20 janvier 2026
« CES FILLES-LÀ » : LE HARCÈLEMENT CHEZ LES ADOS par Françoise Nice

Photo Lara Herbinia
Les insultes lancées sur cette fille sans âge fusent dès la première photo lâchée sur les réseaux sociaux. Des termes macho. Le propos d’Evan Lacey tourne un peu en rond selon moi. Quant aux jeunes gens, ils sont assez peu présents dans ce texte, et leur représentation jouée/dansée par les filles est surtout grotesque et caricaturale. On rit plus d’une fois. L’autre soir dans la salle des Martyrs, il y avait les garçons et les filles d’une école d’Auderghem, et leur prof de français. A la sortie, l’enthousiasme était général, n’annonçait pas de conflit, mais, je l’imagine, sûrement du débat. L’effet de groupe et les clichés masculinistes chez les hommes sont bien là, et gare à celui qui s’y soustrait. Si l’on enferme les « mecs » dans une image ridicule et cruelle à leur tour… on rit tellement c’est gros, mais on tourne en rond, encore et encore. Dans ce spectacle, ce qui m’a surtout impressionnée, grâce à la mise en scène de France Bastoen, à la création mouvement d’Astrid Akay sans oublier le son de Théophile Rey, c’est le bouillonnement d’énergie de toutes les danseuses-comédiennes.
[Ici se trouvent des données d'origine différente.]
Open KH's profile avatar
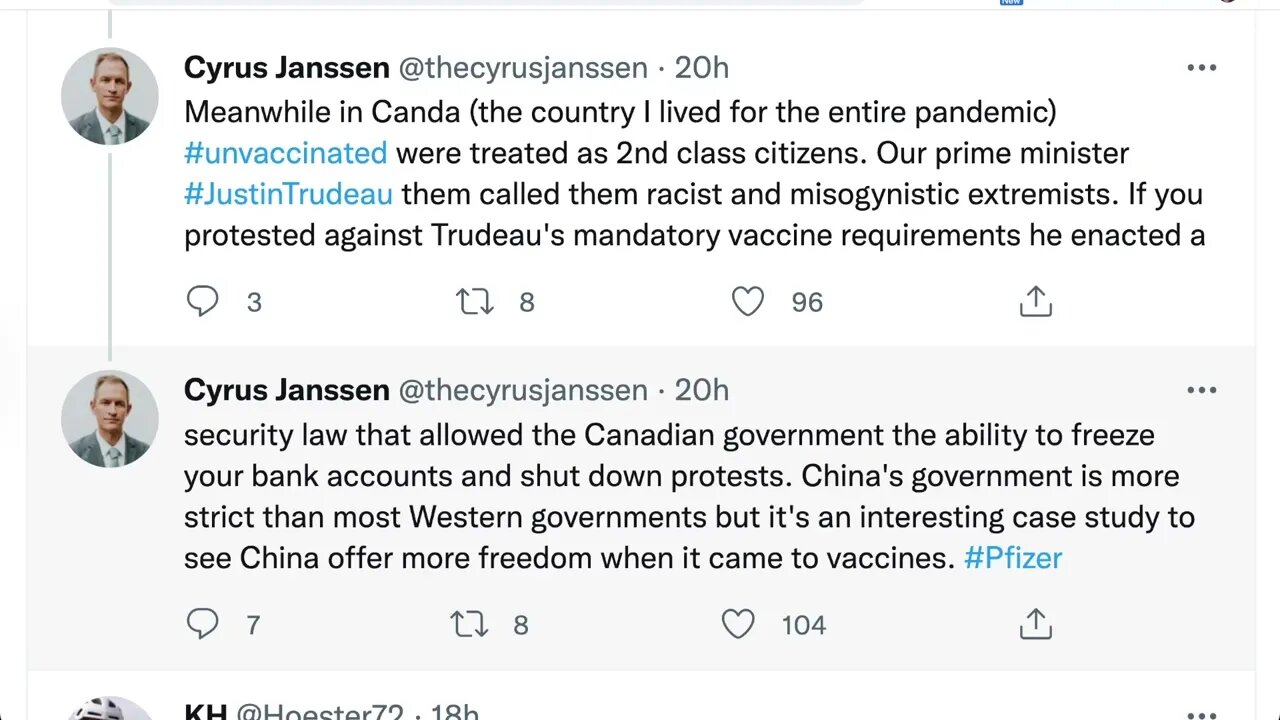Screen dimensions: 1280x720 (x=110, y=710)
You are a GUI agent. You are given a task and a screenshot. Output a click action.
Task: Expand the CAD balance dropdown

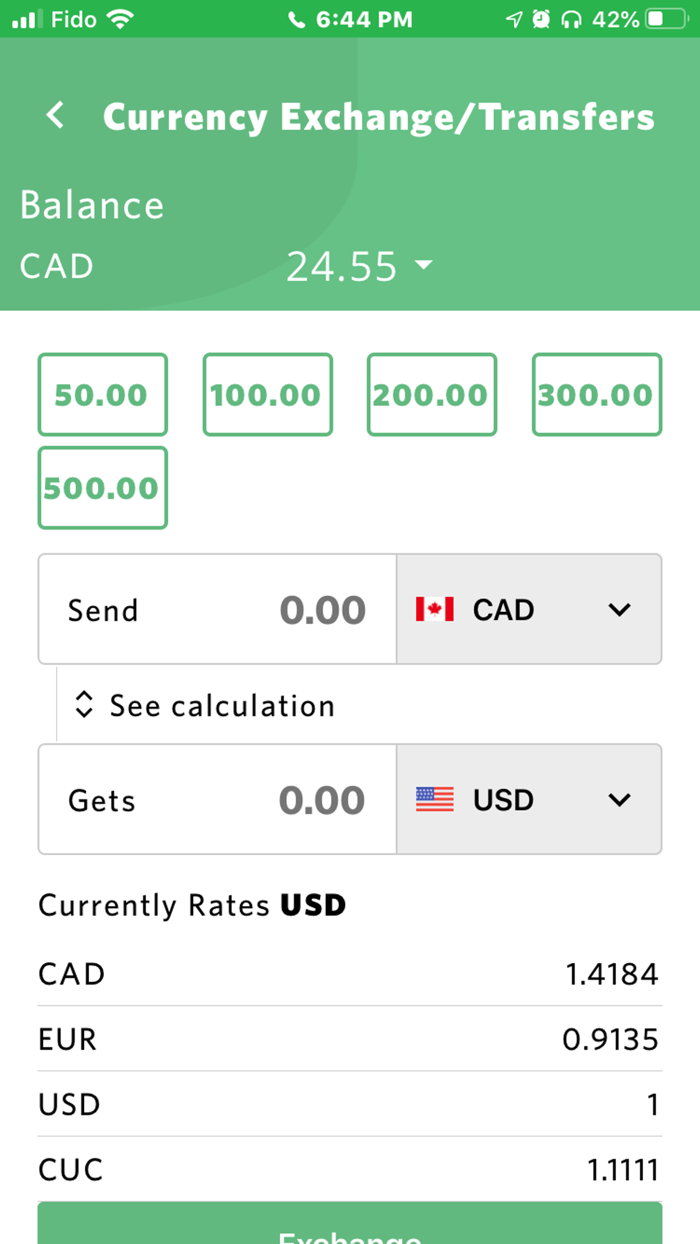[x=424, y=266]
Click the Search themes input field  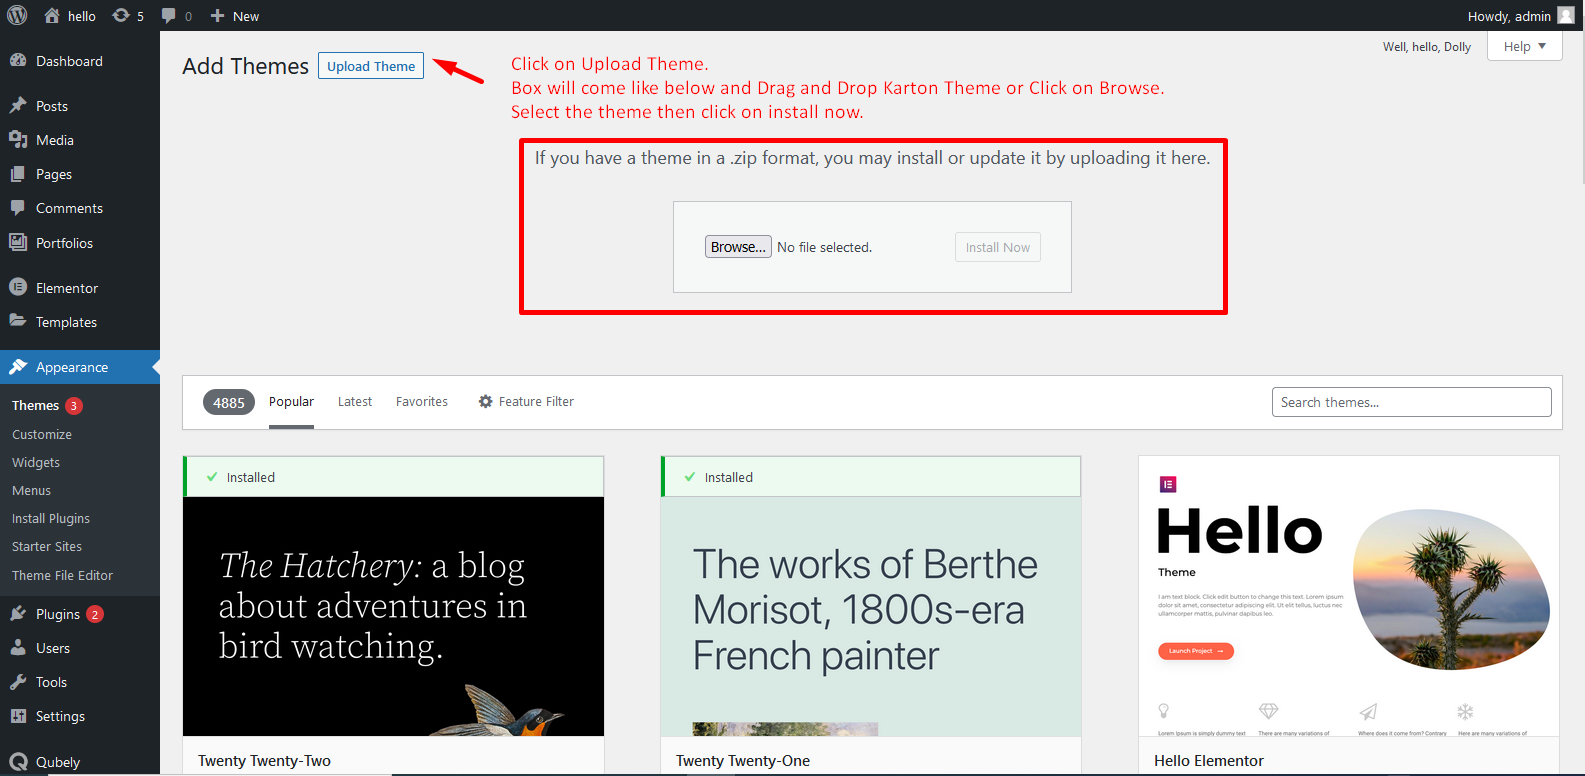pyautogui.click(x=1411, y=402)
Remixées par Théophile Rey, on y entend les voix et les rythmes de Beyoncé, Ariana Grande, et d’autres. Le plateau est nu, occupé par un grand gradin métallique et mobile, où le drame et les rires, le ridicule et le poignant, la bêtise de la rumeur et ses pouvoirs criminels coexistent dans une incroyable et belle vivacité. On passe sans cesse du jeu au sérieux, de la vérité à la parodie, cela rit et cela broie. Mais au bout des années, et riche de la mémoire des combats menés par ses aïeules, Scarlett survivra et triomphera sans doute d’autres tentatives d’assujettissement.